§ **Problem requirements**:
Output exactly the lines from the one with "Click the -27.2% change percentage" to the close of the records below, first and last included.

Dataset excerpts:
━━━━━━

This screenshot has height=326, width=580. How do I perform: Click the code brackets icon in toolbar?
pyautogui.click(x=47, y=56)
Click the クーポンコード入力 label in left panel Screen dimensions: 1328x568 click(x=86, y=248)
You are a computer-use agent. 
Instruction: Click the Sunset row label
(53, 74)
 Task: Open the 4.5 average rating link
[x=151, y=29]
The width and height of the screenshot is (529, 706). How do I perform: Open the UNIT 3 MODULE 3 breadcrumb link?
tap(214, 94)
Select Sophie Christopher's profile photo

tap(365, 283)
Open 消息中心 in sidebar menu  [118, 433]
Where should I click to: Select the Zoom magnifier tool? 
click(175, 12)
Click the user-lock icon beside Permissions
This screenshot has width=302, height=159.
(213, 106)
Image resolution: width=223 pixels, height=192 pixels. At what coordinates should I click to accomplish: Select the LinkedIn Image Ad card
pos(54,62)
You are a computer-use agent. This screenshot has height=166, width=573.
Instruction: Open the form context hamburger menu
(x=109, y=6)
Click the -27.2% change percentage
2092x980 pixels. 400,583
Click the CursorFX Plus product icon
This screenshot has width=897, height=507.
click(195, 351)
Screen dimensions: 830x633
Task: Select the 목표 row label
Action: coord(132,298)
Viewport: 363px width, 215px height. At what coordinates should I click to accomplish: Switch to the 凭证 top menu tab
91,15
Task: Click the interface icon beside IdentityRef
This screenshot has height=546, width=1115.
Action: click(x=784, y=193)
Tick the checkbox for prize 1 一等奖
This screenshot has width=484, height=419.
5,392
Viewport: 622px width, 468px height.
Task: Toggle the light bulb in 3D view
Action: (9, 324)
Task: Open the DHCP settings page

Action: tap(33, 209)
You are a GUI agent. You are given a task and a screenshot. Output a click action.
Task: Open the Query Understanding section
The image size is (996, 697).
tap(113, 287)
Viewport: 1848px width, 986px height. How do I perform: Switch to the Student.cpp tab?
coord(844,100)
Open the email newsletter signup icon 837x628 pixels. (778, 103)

━━━━━━

§ **Your response**:
Click the -27.2% change percentage
2092x980 pixels. 400,583
Click the CursorFX Plus product icon
This screenshot has width=897, height=507.
click(195, 351)
Screen dimensions: 830x633
Task: Select the 목표 row label
Action: coord(132,298)
Viewport: 363px width, 215px height. At what coordinates should I click to accomplish: Switch to the 凭证 top menu tab
91,15
Task: Click the interface icon beside IdentityRef
This screenshot has height=546, width=1115.
Action: click(x=784, y=193)
Tick the checkbox for prize 1 一等奖
This screenshot has width=484, height=419.
5,392
Viewport: 622px width, 468px height.
Task: Toggle the light bulb in 3D view
Action: (9, 324)
Task: Open the DHCP settings page

Action: tap(33, 209)
You are a GUI agent. You are given a task and a screenshot. Output a click action.
Task: Open the Query Understanding section
The image size is (996, 697).
tap(113, 287)
Viewport: 1848px width, 986px height. How do I perform: Switch to the Student.cpp tab?
coord(844,100)
Open the email newsletter signup icon 837x628 pixels. (778, 103)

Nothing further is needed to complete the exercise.